I have run a few tests/methods on my data and am getting contradictory results.
I have a linear model saying: reg1 = lm(weight = height + age + gender (categorical) + several other variables).
If I model each term linearly i.e. no squared or interaction term, and run vif(reg1), 4 variables are >15. If I delete the variable with the highest vif number and re-run it the gifs change and now only 2 variables are >15. I repeat this until I'm left with 20 variables (out of 30) below 10. If I use stepwise directly on reg1 then it does not delete the 'highest vic' factor. I don't understand how it tells me 'what' is linearly dependant on 'what variable' and how (and I cannot seem to find this information despite googling for ages).
Furthermore, when I look at the residual plots, most appear horizontal except a few which are upside down u curved (none of these have high vifs). Does this means a transformation is needed? (I removed outliers, leverage points etc - but now there seem to be more!)

*****

Exercise requirements:
Rewrite the multicollinearity forum post starting at "I have run a" and ending at "several other variables).", with "height" changed to "stature".

Material supplied:
*****

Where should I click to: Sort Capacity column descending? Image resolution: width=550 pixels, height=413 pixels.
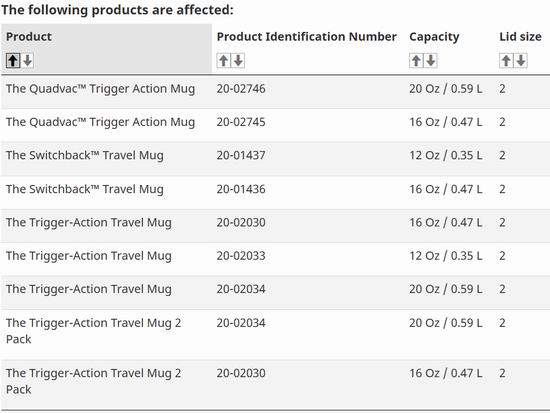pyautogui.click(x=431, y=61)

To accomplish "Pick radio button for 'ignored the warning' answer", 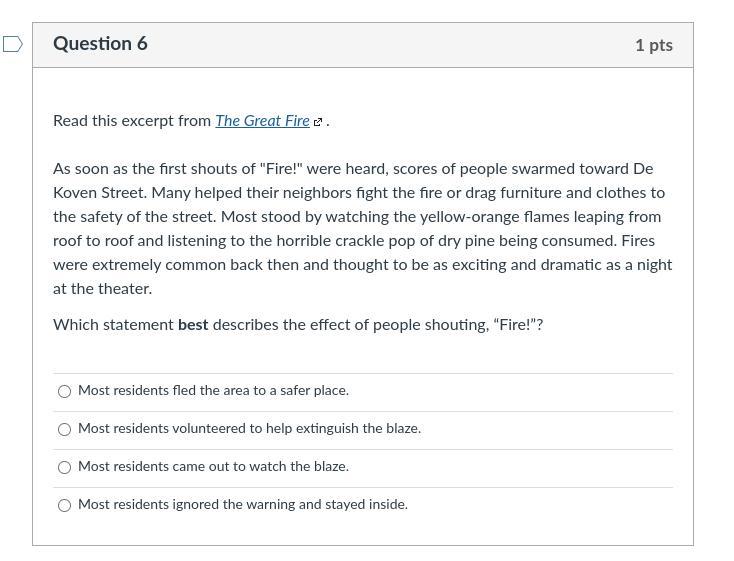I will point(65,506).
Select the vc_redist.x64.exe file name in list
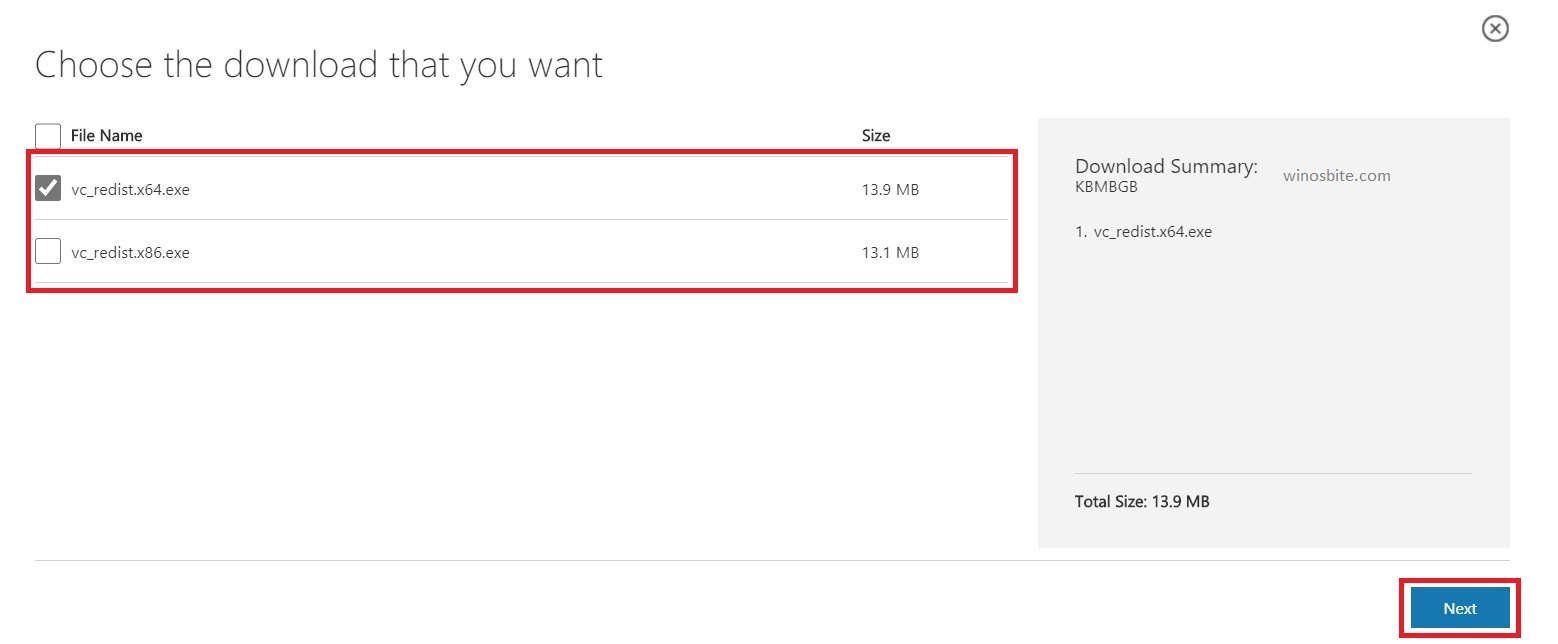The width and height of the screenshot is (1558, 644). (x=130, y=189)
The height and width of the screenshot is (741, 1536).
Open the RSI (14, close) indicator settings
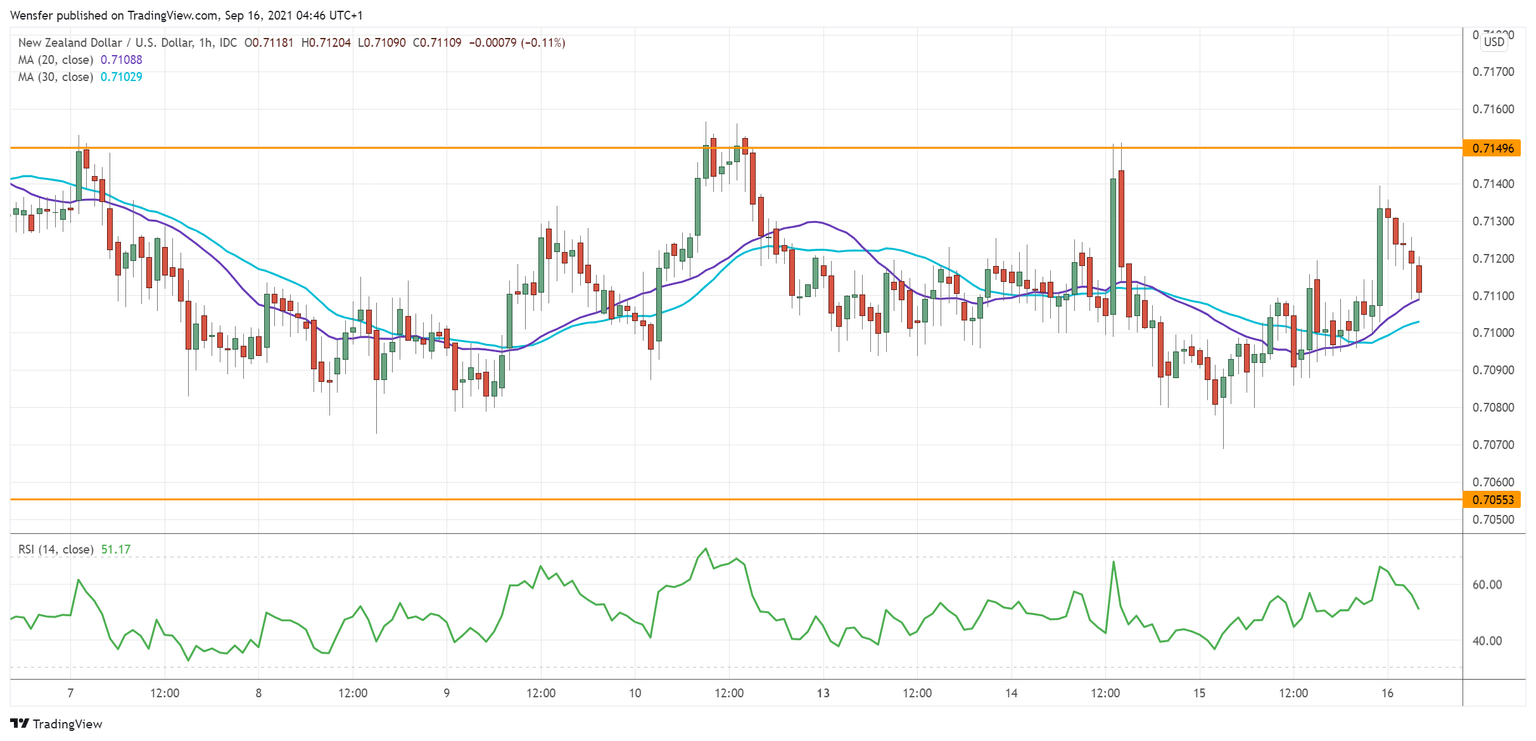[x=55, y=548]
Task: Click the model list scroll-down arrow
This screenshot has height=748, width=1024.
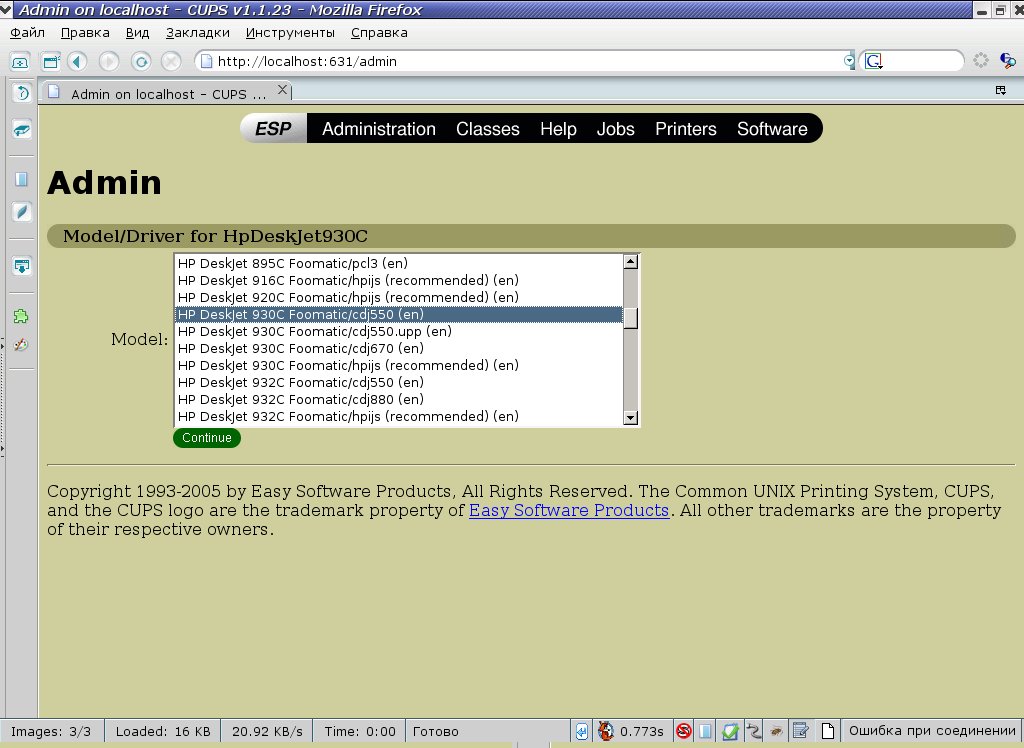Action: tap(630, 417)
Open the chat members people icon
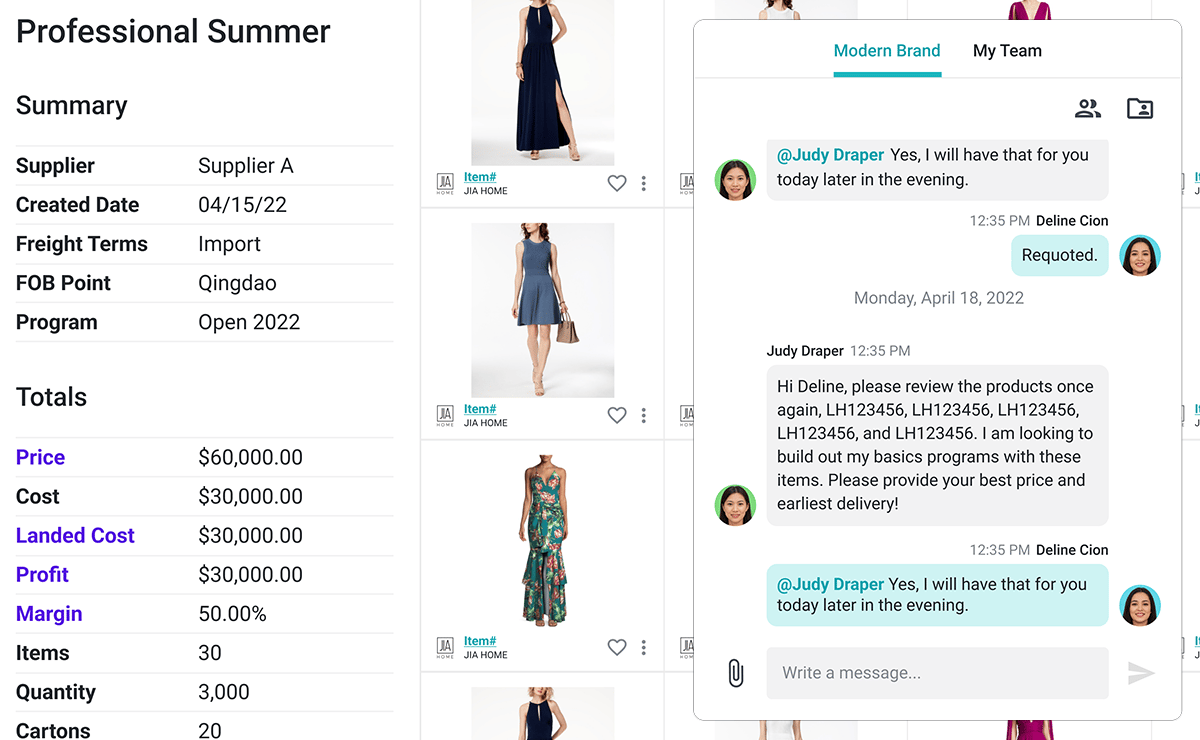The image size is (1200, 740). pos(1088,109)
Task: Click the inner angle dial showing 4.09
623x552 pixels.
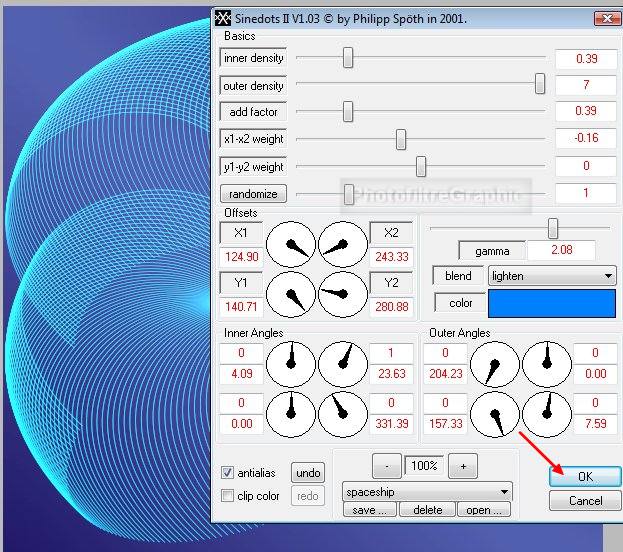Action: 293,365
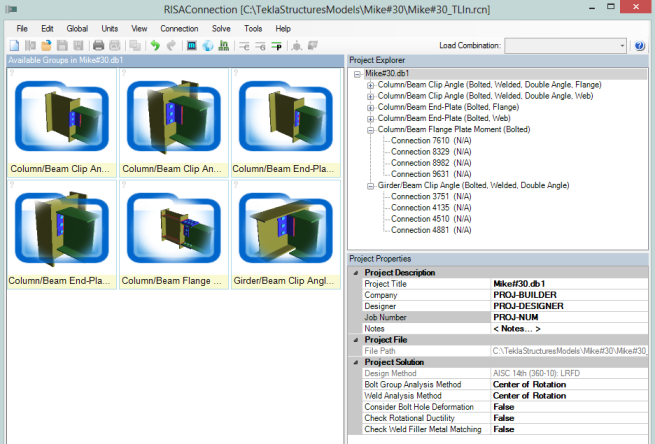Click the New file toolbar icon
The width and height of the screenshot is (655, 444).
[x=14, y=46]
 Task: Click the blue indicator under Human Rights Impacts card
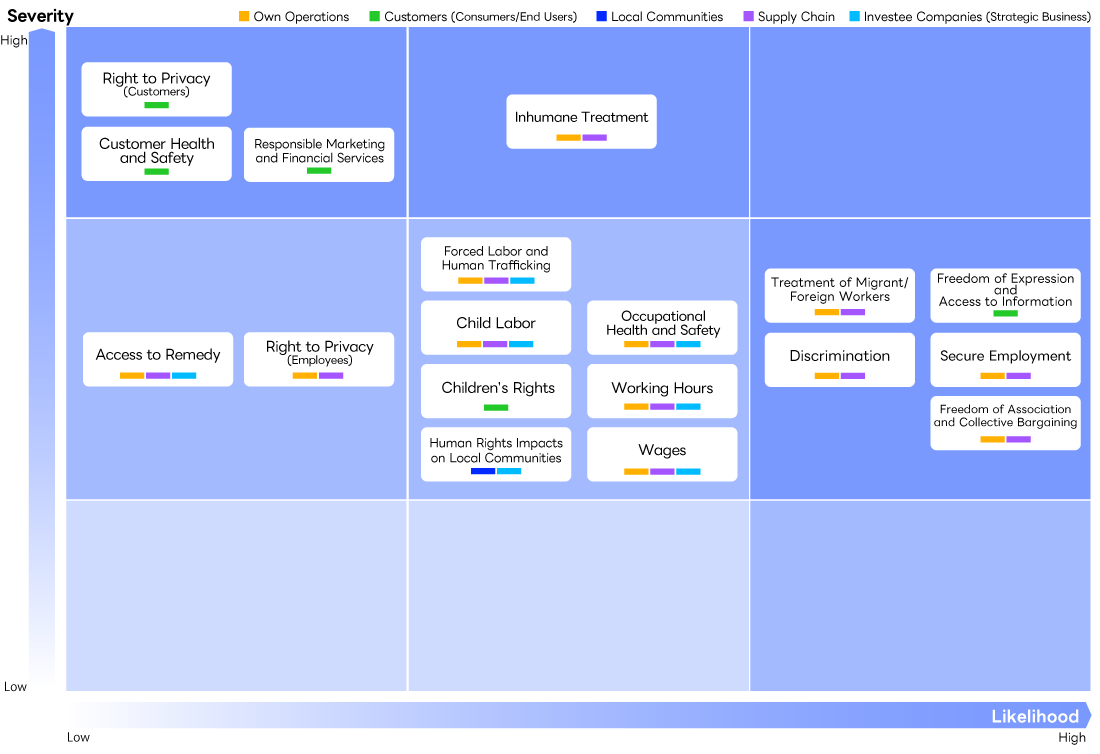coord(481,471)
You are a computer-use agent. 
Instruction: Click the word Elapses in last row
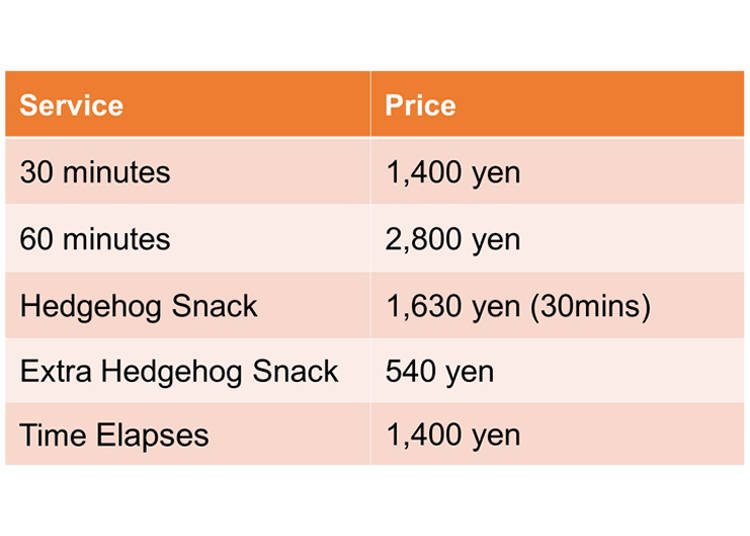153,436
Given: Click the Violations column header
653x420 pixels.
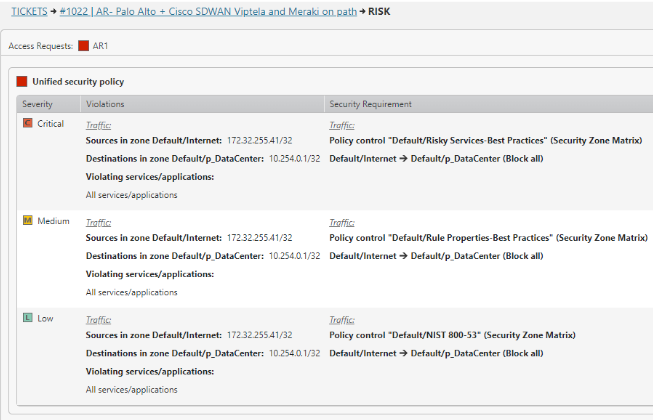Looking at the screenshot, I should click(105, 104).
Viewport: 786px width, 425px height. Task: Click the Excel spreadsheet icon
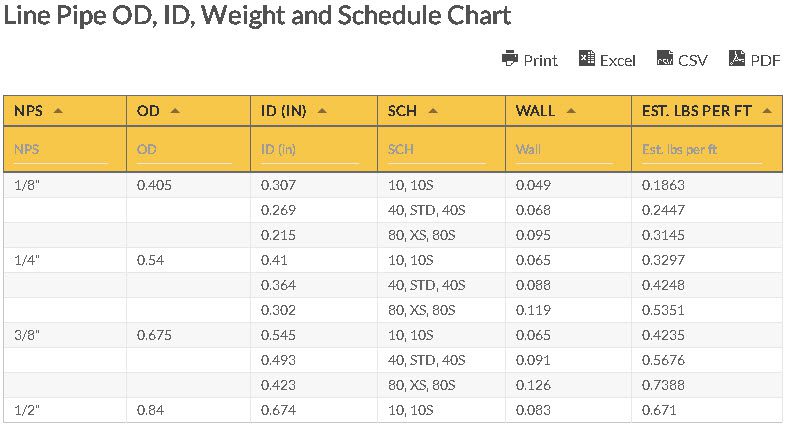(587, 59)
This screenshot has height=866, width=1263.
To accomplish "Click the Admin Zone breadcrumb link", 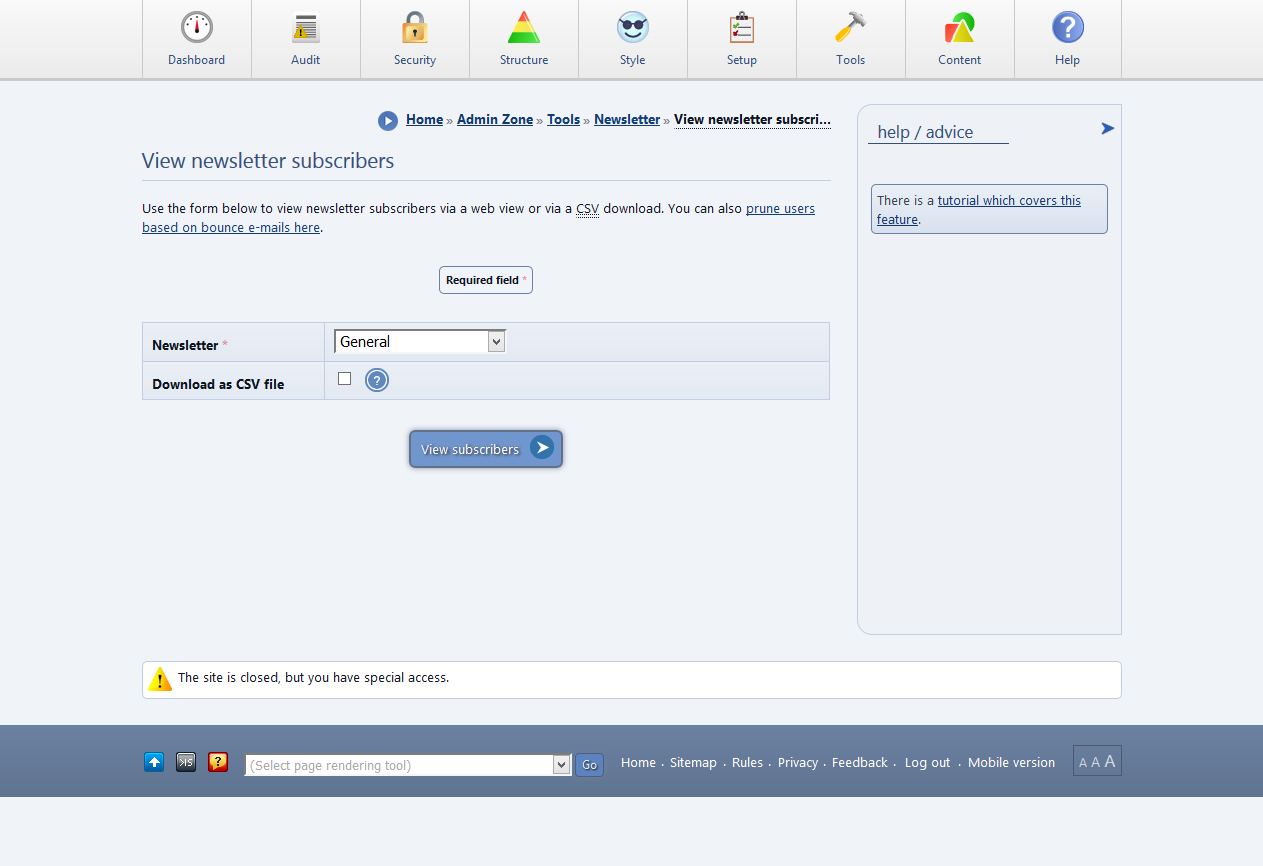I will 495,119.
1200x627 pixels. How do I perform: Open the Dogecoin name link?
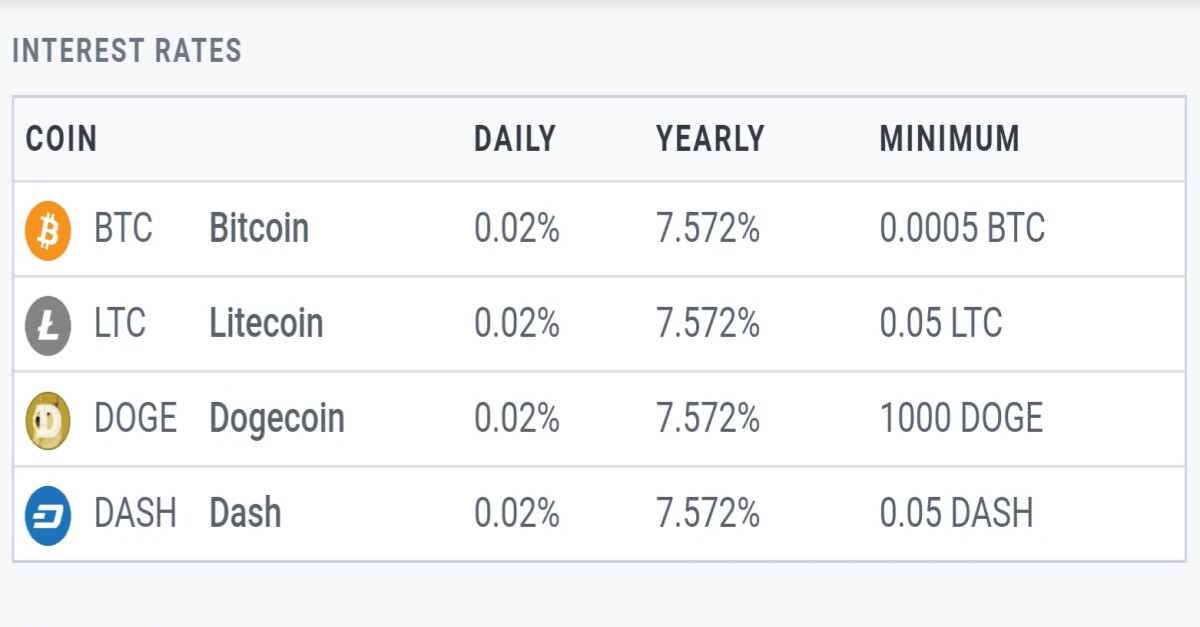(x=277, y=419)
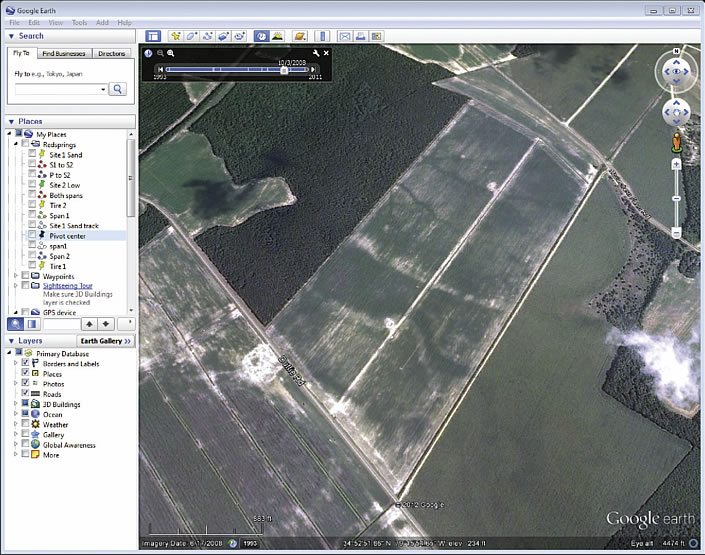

*****

Finished task:
I have run a few tests/methods on my data and am getting contradictory results.
I have a linear model saying: reg1 = lm(weight = stature + age + gender (categorical) + several other variables).